● **Try it**: Only the lines from the first line of the records through the line containing "You are a computer-use" belong in the answer. Copy them exactly.

Stored items
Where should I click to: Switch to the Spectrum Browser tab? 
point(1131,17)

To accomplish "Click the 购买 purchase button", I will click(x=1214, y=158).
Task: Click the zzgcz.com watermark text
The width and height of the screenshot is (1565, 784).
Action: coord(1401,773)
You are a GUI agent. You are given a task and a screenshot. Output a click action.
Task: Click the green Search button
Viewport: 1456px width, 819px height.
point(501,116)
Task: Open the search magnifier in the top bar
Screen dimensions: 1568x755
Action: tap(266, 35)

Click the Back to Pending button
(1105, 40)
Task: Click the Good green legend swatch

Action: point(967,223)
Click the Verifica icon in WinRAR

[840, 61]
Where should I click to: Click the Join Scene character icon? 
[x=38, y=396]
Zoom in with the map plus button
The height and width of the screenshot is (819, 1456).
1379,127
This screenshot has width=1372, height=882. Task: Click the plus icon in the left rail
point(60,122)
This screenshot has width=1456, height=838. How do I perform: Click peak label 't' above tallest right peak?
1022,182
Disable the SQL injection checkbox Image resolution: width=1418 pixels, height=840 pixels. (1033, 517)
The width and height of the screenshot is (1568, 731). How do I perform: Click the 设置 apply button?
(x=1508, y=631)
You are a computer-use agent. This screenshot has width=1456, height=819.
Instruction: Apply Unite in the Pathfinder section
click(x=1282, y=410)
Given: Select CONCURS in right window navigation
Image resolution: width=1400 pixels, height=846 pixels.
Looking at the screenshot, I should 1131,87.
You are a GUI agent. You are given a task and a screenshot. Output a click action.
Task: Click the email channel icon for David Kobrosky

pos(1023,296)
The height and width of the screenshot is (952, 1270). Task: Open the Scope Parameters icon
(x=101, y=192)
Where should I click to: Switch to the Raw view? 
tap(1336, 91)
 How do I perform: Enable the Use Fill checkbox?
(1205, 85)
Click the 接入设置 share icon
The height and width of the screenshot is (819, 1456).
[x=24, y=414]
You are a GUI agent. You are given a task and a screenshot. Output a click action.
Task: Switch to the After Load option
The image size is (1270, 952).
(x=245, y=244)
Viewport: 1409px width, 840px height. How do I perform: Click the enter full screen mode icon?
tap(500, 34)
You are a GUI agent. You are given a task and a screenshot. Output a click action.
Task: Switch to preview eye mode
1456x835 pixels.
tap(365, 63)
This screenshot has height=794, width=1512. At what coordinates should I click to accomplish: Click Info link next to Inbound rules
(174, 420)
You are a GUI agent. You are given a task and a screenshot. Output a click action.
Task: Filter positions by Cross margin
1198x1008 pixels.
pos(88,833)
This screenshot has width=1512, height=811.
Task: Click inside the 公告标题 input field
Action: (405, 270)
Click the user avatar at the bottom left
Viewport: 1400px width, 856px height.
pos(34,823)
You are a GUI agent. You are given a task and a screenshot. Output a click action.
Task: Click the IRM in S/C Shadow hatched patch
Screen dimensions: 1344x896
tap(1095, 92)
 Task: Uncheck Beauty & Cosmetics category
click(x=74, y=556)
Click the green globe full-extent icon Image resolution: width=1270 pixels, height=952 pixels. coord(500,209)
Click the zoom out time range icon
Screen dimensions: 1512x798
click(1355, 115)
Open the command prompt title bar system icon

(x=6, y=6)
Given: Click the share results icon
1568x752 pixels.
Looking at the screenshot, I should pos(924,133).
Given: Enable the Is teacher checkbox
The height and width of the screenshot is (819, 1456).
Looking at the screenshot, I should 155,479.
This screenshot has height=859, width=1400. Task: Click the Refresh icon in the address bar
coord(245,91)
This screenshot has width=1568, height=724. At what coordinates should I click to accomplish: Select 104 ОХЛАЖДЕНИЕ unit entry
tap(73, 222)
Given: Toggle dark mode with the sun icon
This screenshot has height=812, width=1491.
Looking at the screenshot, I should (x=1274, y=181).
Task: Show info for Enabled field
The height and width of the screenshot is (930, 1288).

● **Expected answer**:
Where should I click to: Switch to the Spectrum Browser tab? 
point(1131,17)

To accomplish "Click the 购买 purchase button", I will click(x=1214, y=158).
Task: Click the zzgcz.com watermark text
The width and height of the screenshot is (1565, 784).
Action: coord(1401,773)
You are a GUI agent. You are given a task and a screenshot. Output a click action.
Task: Click the green Search button
Viewport: 1456px width, 819px height.
point(501,116)
Task: Open the search magnifier in the top bar
Screen dimensions: 1568x755
Action: tap(266, 35)

Click the Back to Pending button
(1105, 40)
Task: Click the Good green legend swatch

Action: point(967,223)
Click the Verifica icon in WinRAR

[840, 61]
Where should I click to: Click the Join Scene character icon? 
[x=38, y=396]
Zoom in with the map plus button
The height and width of the screenshot is (819, 1456).
1379,127
This screenshot has width=1372, height=882. Task: Click the plus icon in the left rail
point(60,122)
This screenshot has width=1456, height=838. How do I perform: Click peak label 't' above tallest right peak?
1022,182
Disable the SQL injection checkbox Image resolution: width=1418 pixels, height=840 pixels. (1033, 517)
The width and height of the screenshot is (1568, 731). How do I perform: Click the 设置 apply button?
(x=1508, y=631)
You are a computer-use agent. This screenshot has width=1456, height=819.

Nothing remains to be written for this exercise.